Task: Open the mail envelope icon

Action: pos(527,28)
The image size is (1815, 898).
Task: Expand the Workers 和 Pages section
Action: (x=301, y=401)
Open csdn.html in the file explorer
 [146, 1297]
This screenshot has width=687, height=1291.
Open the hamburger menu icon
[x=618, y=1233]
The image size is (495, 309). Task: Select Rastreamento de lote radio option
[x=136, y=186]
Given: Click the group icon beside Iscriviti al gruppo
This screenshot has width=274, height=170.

━━━━

Repeat what the records above say. Use their exact words.

Task: Open the mail envelope icon

Action: pos(527,28)
The image size is (1815, 898).
Task: Expand the Workers 和 Pages section
Action: (x=301, y=401)
Open csdn.html in the file explorer
 [146, 1297]
This screenshot has width=687, height=1291.
Open the hamburger menu icon
[x=618, y=1233]
The image size is (495, 309). Task: Select Rastreamento de lote radio option
[x=136, y=186]
Given: Click the group icon beside Iscriviti al gruppo
This screenshot has width=274, height=170.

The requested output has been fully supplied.